▶ What to do
Copy the listing from the line with "This screenshot has width=1000, height=641." up to and including the line with "center [337, 328].", swapping "screenshot" for "screen image" and keeping everything else the same. Leave the pictures out of your answer.

▶ Listed records
------
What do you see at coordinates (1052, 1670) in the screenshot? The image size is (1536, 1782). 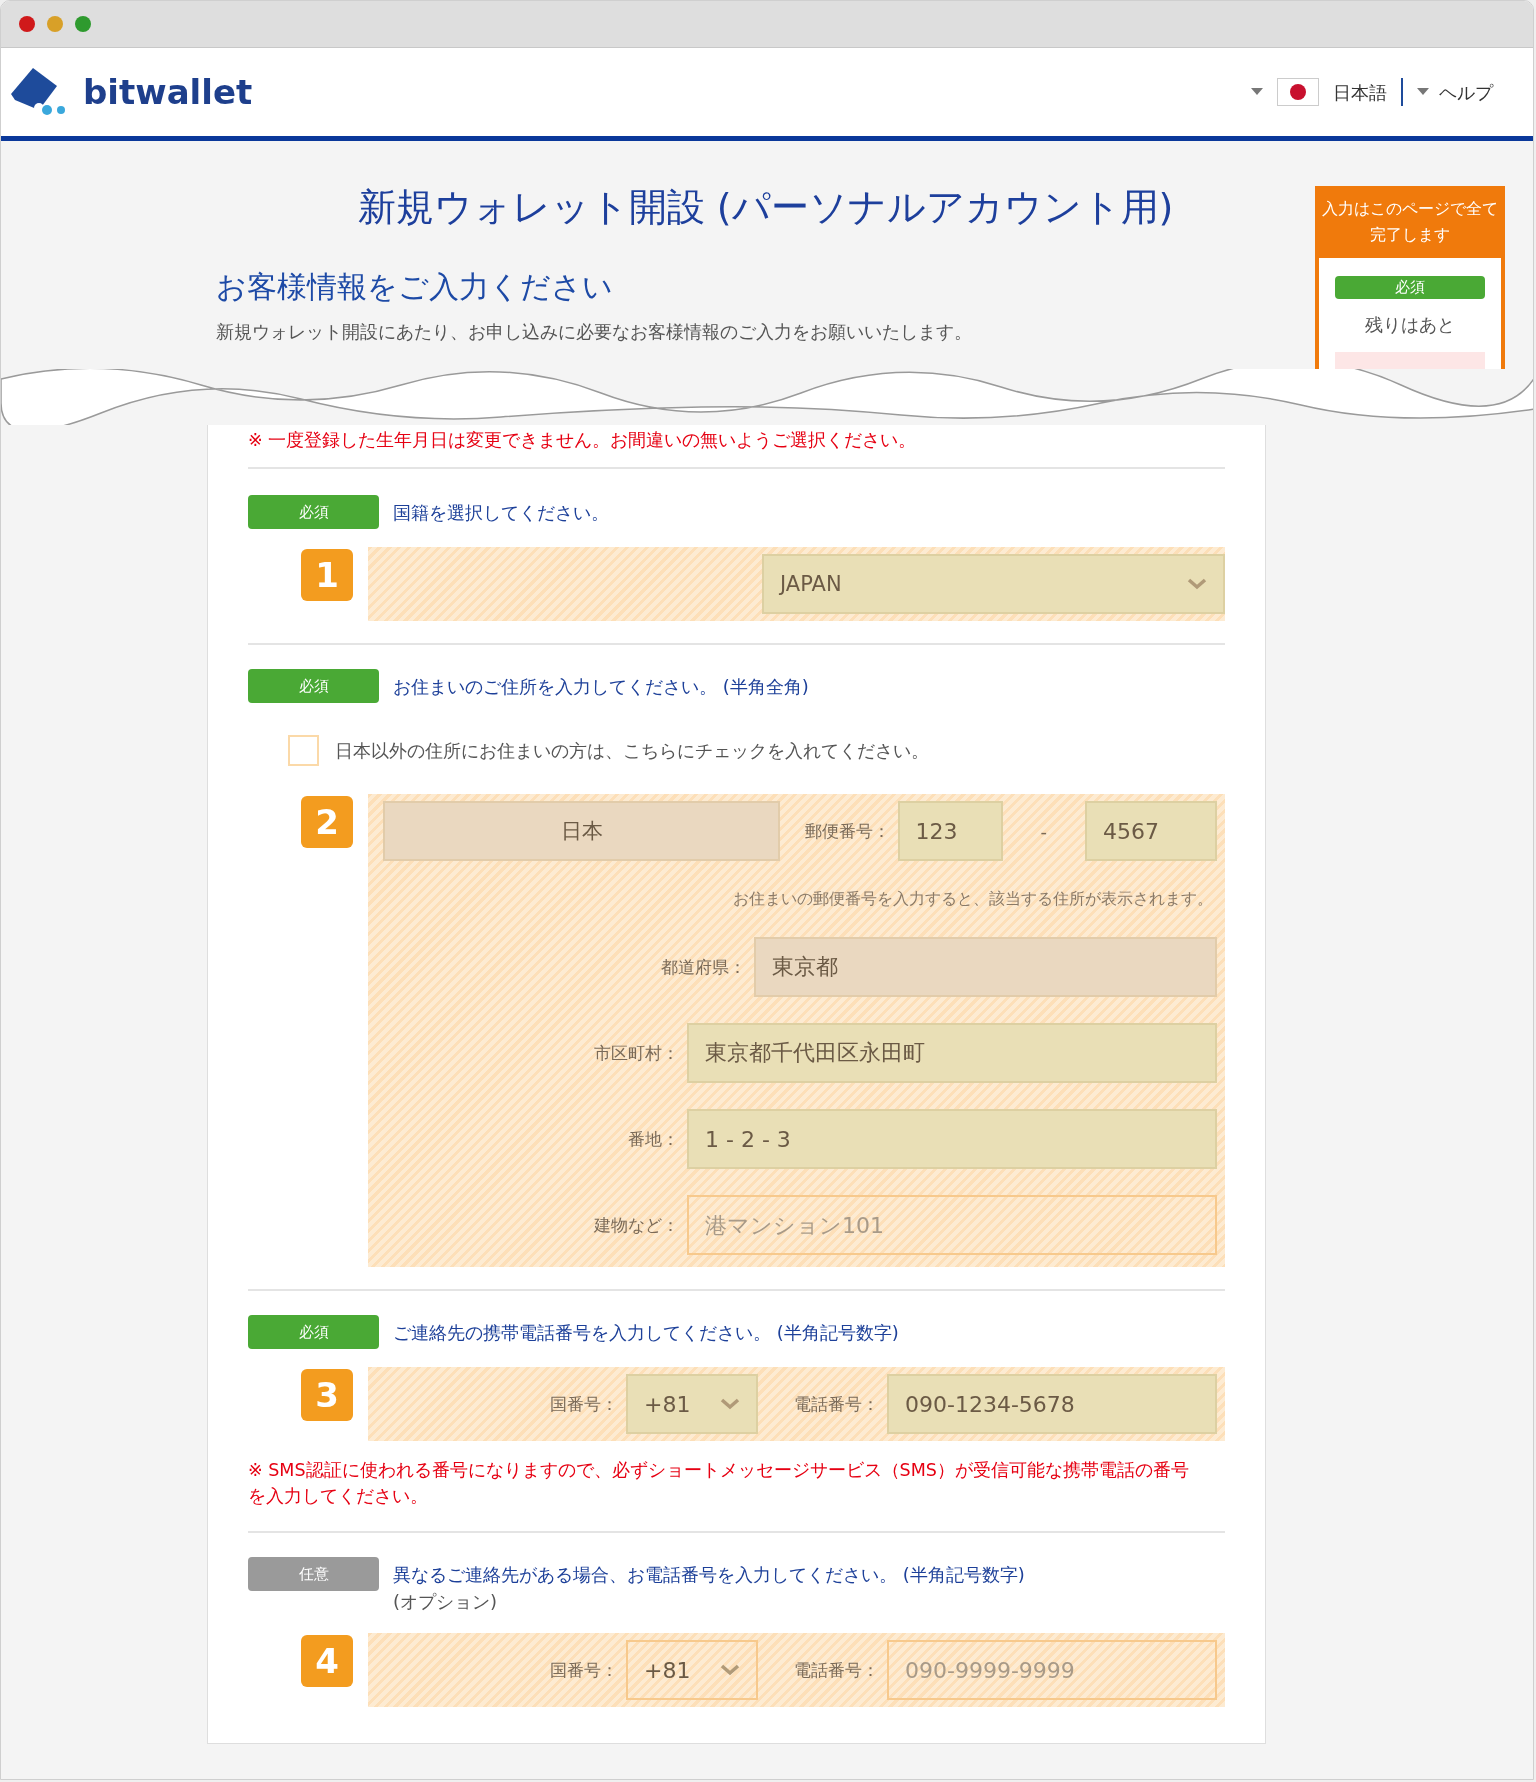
------
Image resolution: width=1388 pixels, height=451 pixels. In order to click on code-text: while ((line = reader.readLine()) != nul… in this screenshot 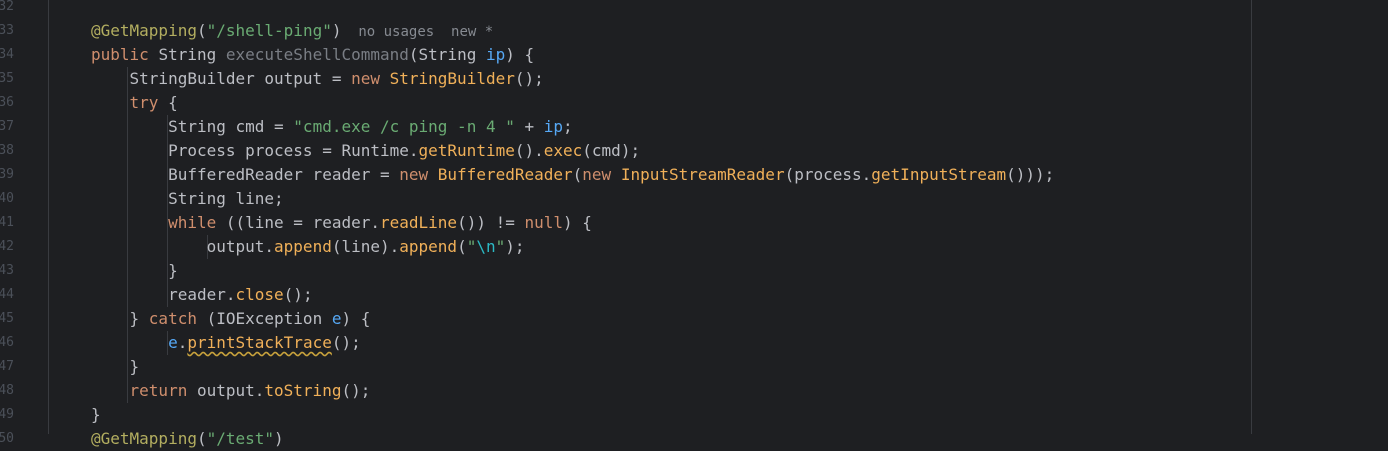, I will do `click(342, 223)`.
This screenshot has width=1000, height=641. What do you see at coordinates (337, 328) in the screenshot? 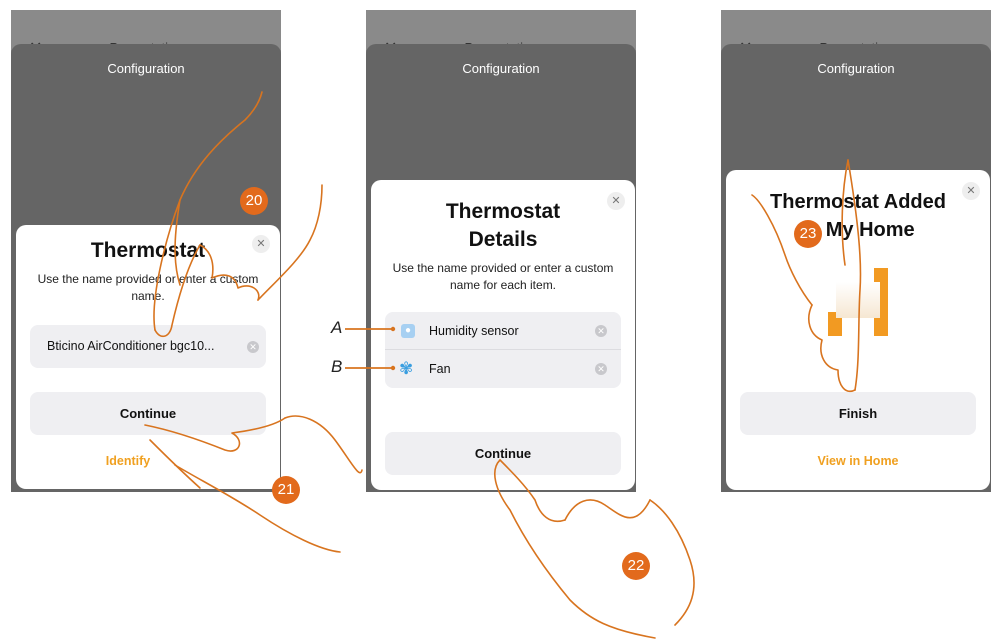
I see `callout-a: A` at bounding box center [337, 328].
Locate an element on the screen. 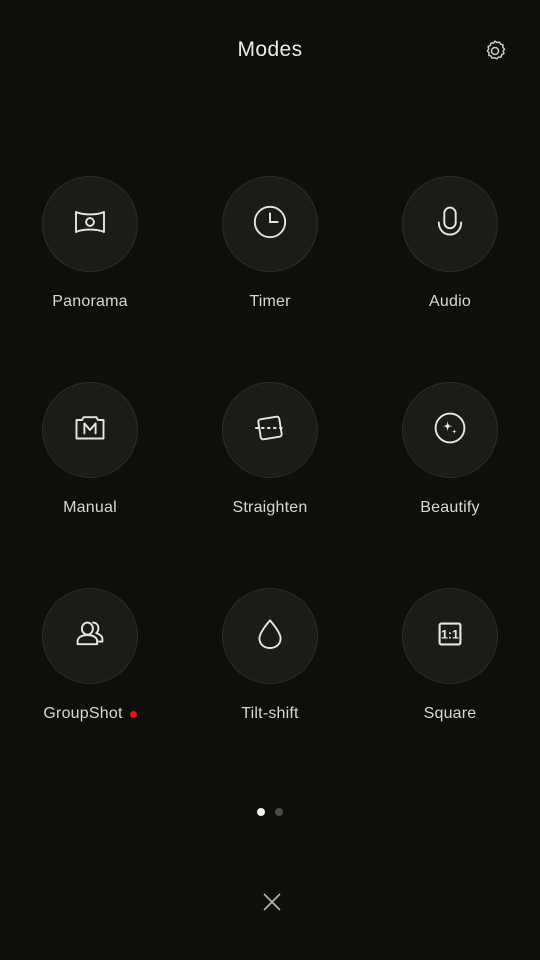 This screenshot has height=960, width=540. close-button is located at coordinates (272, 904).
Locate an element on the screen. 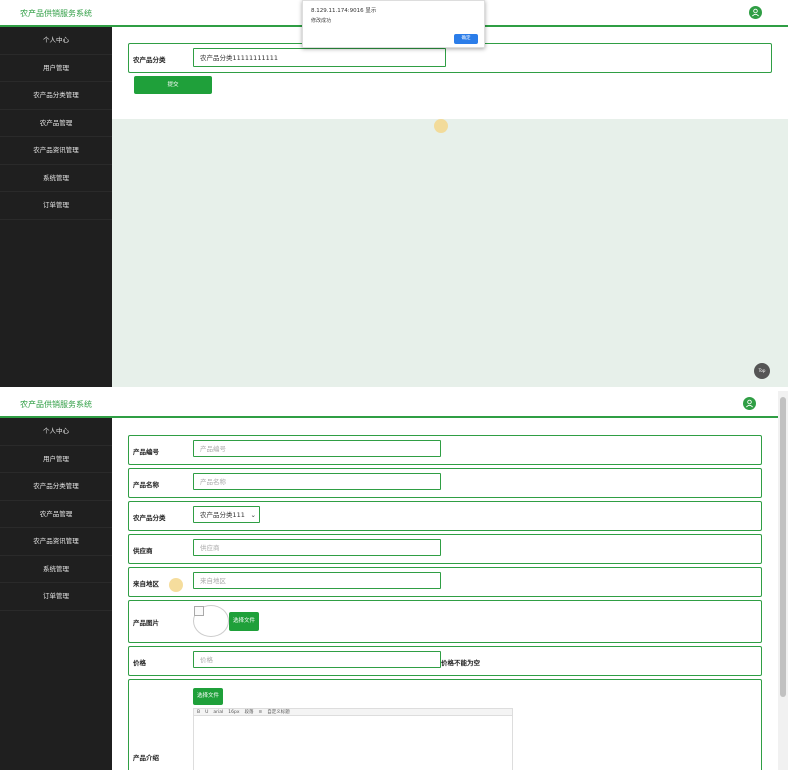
------
▶ Result of this task
This screen image has width=1000, height=641. What do you see at coordinates (337, 328) in the screen image? 
I see `callout-a: A` at bounding box center [337, 328].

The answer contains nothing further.